New car sales hit post-crisis high
BRITONS bought 2,264,737 new cars last year, the highest sales rate since 2007 and better than industry forecasts.
Showrooms shifted 10.8 per cent more new vehicles than they did in 2012, with analysts pointing to windfalls from PPI compensation, attractive finance packages and a hunt for more fuel-efficient cars as the main drivers of growth.
The Society of Motor Manufacturers and Traders (SMMT), which had forecast 2.25m sales last year, expects the pace of growth to fall to around one per cent in 2014 following an “exceptional” 22 months of increasing sales.
“While the European market is only now showing signs of improvement, the UK has consistently outperformed the rest of Europe,” said chief executive Mike Hawes, though he doubts that the industry can surpass the record of 2.58m set in 2003 any time soon.

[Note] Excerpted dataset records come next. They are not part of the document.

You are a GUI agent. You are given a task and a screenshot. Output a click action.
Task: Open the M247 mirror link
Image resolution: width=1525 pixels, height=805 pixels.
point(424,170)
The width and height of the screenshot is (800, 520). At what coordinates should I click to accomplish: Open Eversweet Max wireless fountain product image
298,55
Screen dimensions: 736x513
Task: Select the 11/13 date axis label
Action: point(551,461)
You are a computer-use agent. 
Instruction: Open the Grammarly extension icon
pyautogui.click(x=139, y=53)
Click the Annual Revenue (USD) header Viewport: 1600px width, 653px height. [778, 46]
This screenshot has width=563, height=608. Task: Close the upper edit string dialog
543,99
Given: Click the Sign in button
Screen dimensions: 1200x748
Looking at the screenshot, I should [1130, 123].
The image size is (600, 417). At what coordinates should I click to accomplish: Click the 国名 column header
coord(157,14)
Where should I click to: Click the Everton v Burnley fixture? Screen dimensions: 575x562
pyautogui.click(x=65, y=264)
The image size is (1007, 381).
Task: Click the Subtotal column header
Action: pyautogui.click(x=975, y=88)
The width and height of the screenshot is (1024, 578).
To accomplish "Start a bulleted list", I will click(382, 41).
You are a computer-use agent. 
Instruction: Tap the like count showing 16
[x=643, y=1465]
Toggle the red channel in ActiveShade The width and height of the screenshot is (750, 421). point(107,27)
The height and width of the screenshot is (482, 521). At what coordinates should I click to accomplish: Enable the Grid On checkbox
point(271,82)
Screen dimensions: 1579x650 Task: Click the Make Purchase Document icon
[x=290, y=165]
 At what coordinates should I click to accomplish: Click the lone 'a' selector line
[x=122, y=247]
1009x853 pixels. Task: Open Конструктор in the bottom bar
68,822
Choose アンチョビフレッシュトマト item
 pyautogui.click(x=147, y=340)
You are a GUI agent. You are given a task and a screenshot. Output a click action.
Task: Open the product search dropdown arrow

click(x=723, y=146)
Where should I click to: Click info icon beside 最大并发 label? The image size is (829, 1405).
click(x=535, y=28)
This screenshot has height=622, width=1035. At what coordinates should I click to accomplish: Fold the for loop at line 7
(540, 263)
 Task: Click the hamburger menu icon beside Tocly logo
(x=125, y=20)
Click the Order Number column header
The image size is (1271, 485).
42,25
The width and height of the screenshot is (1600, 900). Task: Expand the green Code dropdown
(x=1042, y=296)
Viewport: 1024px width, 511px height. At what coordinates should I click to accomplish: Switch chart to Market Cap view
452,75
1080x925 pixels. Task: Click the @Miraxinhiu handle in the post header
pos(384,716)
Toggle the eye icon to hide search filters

Three-quarters of private car sales are funded with some form of loan. “The real story in 2013 has been the success of the Personal Car Plan offered by car manufacturers – indeed the way the British buy cars has been truly transformed,” said John Leech, UK head of automotive at KPMG.
Hawes said there were also signs that drivers who have taken a share of the £13bn PPI compensation scheme are using their windfall to pay the deposit on a new car.
More than one in seven new cars bought last year were built in the UK. Full production figures are due out later this month.
The SMMT forecasted that more than 1.5m vehicles rolled off the production lines in 2013, and Hawes told journalists he believes production could return to the 1970s peak by 2017 – providing competitors in France remain subdued.